— RSyvarth

Archive
Technical

In this blog post I will cover the process that I went through while developing the newsfeed for Duxter and how we created the amazing product that you see today (or will see soon)!

Newsfeeds are one of the most common features among social networking sites today and while they initially seem relatively simple, as we strive for instant interactions across multiple platforms with content which is generated dynamically to the interests of each user, it can become a bit of a technical nightmare. In order to ensure that we ended up with the best product possible I put in a large amount of time researching different types of feeds used across different sites. There are 2 main approaches to the issue, you either generate a newsfeed for each user as new posts are added to their feed and display already formatted content to the user when they load the page or you build the feed every time the user loads the page as they request it. We opted for the latter of these since it allows for greater flexibility and more real-time interactions while avoiding some of the technical issues of the other approach. Overall the architecture of the feed is inspired by Facebook’s newsfeed (if it works for them!) but it is executed in a more simplified way. The feed is separated into 4 major sections: the client, the communication layer, the feed generator, and member stacks. Each of these areas of the feed perform specific tasks and the entire product is designed with speed and efficiency in mind. Let’s begin with the member stacks.

A visual layout of the newsfeed generation process

Member stacks are at their most basic level are just databases of entry ids and a few related bits of information used for sorting and filtering. They are used to generated a complete structure of a member’s feed that only contains ids representing different newsfeed entries so that we can focus on creating the most condensed version of the information which the user should see without ever pulling more information than is needed. Each member on the site is represented by a different “stack” or a collection in a MongoDB database (redundant, I know). Each stack contains ids for all of the entries which that member has generated either by directly posting content such as a status or automated content generation like posts about the member viewing videos or making purchases in the store. When a user goes to view their newsfeed a certain number of the “latest” entries from each of their friends are pulled from their respective stacks. These ids are then aggregated (through various forms of magic) to prevent your feed from filling up with 100 entries of your friends viewing a cat video.

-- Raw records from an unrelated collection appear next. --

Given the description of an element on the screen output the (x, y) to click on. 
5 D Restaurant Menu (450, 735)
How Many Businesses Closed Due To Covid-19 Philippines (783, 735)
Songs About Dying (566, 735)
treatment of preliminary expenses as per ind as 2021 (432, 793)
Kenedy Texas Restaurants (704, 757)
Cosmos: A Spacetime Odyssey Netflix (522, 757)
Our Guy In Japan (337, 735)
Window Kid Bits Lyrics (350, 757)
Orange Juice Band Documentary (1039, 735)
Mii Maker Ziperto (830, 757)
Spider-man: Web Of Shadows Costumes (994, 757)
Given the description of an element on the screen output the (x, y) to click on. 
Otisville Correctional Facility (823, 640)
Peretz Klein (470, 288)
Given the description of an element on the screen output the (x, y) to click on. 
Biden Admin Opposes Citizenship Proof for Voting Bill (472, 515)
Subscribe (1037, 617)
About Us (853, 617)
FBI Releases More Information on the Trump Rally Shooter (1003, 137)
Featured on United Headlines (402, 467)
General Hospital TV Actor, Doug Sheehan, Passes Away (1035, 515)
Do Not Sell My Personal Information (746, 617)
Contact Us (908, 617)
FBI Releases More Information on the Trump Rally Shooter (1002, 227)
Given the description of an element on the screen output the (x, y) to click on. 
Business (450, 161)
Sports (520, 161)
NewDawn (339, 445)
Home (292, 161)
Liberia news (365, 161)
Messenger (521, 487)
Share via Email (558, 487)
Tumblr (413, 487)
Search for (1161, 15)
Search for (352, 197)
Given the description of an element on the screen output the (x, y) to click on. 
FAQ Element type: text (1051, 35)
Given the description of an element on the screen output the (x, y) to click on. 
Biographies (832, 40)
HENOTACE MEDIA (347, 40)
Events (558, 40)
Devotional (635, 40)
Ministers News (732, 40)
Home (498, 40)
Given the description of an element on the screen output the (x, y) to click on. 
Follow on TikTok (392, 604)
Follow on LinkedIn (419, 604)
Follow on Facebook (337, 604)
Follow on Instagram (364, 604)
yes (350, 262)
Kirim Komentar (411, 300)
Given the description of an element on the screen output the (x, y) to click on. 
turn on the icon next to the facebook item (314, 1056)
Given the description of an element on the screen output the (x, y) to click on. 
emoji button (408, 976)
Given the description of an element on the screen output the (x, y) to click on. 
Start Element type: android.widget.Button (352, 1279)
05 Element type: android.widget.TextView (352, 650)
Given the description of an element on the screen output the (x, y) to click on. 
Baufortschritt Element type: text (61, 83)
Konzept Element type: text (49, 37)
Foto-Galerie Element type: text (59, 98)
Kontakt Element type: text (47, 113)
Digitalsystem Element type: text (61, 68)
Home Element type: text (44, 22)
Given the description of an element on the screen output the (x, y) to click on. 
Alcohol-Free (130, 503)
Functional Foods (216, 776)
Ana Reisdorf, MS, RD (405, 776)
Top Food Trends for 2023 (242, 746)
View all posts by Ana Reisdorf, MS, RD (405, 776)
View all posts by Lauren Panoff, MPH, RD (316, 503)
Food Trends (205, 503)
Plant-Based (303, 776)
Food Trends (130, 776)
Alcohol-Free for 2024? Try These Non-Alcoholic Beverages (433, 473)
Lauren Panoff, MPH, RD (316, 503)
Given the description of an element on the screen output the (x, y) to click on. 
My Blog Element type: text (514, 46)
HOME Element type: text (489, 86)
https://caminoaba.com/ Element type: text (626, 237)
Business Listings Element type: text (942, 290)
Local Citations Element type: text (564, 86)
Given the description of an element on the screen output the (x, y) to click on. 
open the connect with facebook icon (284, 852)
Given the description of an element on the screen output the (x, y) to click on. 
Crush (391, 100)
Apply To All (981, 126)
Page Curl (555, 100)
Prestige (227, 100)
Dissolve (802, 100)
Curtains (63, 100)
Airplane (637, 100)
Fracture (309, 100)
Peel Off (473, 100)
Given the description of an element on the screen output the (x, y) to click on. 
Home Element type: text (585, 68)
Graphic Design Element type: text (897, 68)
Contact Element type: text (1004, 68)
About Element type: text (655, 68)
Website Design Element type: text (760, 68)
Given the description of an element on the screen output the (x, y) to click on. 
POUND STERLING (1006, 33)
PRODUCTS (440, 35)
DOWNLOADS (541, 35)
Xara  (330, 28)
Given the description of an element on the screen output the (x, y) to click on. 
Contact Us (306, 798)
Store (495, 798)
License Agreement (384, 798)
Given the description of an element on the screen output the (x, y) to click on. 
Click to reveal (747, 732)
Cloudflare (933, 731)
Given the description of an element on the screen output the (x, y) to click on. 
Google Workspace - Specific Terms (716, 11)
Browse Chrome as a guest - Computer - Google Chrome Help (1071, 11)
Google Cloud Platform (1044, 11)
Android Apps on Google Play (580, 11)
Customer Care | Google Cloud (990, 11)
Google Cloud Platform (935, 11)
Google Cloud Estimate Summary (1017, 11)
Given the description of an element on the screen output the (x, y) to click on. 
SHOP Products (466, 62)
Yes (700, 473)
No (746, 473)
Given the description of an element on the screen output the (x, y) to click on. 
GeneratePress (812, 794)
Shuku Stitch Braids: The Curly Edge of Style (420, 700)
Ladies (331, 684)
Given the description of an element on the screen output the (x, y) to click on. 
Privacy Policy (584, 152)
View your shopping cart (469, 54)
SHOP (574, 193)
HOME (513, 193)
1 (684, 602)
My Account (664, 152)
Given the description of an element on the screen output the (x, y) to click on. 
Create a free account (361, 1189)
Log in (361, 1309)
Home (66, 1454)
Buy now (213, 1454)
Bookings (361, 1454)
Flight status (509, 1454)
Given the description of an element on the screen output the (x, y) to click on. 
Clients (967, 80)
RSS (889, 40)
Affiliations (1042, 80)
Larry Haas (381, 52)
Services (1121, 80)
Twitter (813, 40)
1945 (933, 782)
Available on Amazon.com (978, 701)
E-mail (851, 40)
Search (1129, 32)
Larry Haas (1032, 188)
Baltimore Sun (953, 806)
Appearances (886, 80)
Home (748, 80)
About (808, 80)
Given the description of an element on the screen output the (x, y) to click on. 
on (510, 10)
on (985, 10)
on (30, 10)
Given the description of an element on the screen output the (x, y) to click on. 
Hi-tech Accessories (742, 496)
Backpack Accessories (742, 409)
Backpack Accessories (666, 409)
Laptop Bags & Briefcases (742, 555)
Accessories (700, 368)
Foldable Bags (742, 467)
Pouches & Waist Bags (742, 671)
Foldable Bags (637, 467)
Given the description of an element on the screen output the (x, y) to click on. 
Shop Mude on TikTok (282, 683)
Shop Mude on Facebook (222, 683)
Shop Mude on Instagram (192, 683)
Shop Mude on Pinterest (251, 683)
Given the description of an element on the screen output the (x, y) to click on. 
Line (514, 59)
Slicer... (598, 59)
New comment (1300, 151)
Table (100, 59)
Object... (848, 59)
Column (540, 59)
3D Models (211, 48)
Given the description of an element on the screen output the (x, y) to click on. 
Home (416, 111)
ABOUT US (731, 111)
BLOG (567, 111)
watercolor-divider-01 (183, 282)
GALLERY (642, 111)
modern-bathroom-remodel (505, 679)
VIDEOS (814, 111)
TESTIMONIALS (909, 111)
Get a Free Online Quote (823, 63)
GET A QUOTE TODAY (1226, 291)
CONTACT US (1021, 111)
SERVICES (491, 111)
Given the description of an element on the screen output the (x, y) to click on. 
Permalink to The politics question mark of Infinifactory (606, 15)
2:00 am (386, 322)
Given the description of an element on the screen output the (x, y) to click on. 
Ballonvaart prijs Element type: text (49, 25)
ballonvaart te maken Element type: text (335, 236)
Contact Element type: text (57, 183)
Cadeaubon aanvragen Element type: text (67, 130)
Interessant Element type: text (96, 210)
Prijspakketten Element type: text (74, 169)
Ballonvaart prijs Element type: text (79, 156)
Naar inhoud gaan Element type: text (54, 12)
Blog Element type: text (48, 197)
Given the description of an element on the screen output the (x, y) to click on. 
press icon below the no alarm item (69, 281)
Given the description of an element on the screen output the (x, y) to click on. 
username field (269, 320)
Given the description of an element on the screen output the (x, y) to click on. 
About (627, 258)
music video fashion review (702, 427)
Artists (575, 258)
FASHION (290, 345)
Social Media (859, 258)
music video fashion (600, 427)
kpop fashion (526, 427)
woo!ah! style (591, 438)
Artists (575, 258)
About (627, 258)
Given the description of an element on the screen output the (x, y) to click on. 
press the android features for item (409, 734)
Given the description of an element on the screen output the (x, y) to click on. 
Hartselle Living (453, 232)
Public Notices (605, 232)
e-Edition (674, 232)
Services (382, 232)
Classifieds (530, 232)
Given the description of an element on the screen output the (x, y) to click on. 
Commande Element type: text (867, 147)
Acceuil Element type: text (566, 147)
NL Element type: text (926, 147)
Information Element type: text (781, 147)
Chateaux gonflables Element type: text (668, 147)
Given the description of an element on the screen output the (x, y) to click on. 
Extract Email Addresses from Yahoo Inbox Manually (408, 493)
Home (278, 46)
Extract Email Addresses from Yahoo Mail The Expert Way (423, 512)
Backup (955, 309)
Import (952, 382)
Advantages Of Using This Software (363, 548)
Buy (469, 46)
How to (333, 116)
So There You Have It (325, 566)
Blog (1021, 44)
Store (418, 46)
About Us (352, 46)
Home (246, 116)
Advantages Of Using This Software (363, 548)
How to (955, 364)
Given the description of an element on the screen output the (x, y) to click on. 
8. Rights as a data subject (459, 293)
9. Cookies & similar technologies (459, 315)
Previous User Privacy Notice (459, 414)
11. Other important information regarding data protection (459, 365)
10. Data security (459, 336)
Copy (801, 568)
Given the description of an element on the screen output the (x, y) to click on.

The aggregated entries are then filtered by how important the content is through the use of the previously discussed friend affinity equation and a few other factors such as how old the content is and what type of content was posted (your friend uploading a video is more important than them watching someone else’s video). This is used to come up with an overall rating of how important the content is and only items which meet a certain threshold of importance are kept while the others will not be displayed to the user.* After all of this is done the member stack section returns an array of ids back to the feed generator so that the feed can grab and format the content.

*This is not yet a functional feature, but it will be implemented as soon as it becomes necessary.

Once the feed generator receives the ids of the entries which will be displayed on the feed it pulls the content for the entries from the MySQL database and formats all of the information so that it is ready to be returned to the client. In this step aggregated entries also go through a few extra processes where the aggregated information gets filtered  (depending on the type of entry) so that only the information which is absolutely necessary is passed to the client. The hope with this process is to pass the least amount of information necessary to the client so that when it is used on mobile devices the user doesn’t burn through tons of data trying to load the feed (we also only pass the client raw information instead of html for this reason, save data transfer by eliminating redundant information). Once all of the information is formatted and ready for the client it gets pushed to the communication layer so that it can be directed to the correct user.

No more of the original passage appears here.